Deambulaba por la sala, como si hubiera perdido algo. Esa noche asombró a sus conocidos por su particular e incoherente distracción.

Volvió junto a Natasha y comenzó a hablarle del príncipe Andréi, del que con tanta frecuencia la hablaba. Después del príncipe Andréi, se acercó Borís y la invitó a bailar, y luego otros jóvenes.
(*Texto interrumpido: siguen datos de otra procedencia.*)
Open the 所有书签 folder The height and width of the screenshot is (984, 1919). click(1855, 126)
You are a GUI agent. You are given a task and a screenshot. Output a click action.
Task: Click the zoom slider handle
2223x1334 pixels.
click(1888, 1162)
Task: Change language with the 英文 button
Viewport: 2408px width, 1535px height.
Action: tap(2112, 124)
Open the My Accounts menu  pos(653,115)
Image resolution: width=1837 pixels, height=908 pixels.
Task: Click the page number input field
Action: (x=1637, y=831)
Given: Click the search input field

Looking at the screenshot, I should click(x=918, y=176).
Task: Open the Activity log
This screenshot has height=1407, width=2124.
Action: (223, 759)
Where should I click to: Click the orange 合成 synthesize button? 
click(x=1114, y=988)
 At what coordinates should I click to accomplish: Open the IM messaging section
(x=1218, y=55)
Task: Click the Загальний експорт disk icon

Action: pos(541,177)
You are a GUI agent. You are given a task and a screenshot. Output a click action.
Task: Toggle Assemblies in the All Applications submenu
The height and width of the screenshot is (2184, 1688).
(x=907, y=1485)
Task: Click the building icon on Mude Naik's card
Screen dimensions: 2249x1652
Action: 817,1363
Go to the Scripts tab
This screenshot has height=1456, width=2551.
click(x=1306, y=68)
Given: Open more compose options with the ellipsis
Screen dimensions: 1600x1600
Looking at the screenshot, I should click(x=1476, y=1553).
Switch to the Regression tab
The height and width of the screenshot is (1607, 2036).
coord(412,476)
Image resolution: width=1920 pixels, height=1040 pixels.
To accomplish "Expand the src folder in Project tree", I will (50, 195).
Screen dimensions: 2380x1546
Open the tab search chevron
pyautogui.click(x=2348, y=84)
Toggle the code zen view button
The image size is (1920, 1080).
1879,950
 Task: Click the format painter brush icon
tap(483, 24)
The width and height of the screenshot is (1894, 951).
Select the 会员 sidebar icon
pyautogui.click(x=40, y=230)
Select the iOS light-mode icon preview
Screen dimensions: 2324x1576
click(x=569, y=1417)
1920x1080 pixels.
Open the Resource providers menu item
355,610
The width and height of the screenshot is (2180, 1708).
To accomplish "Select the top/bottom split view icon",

Natasha, feliz y sonrojada, no cesó de bailar durante toda la noche. A mitad del cotillón, Natasha era continuamente escogida para bailar, a lo que ella accedía con una sonrisa, a pesar de que le faltaba el aliento. De repente, el príncipe Andréi, que bailaba cerca de ella, pensó que aquella muchacha no bailaría más allá de la mitad del invierno y que se casaría muy pronto. Por algún motivo, ese pensamiento le aterrorizó. Al final del baile, cuando Natasha atravesaba el salón, una idea extraña y totalmente inesperada asaltó al príncipe Andréi: «Si se acerca primero a su prima y después a su madre, esa chica se convertirá en mi esposa —se dijo a sí mismo. Primeramente se acercó a su prima—. ¿Qué estoy diciendo? He perdido el juicio», pensó Andréi.

La última pieza, una mazurca, el príncipe Andréi la bailó con Natasha, antes de dirigirse a la cena. El viejo conde, con su frac azul, se aproximó a ellos y tras recordar al príncipe su estancia en Otrádnoe e invitarle a que les visitara, preguntó a su hija si estaba contenta.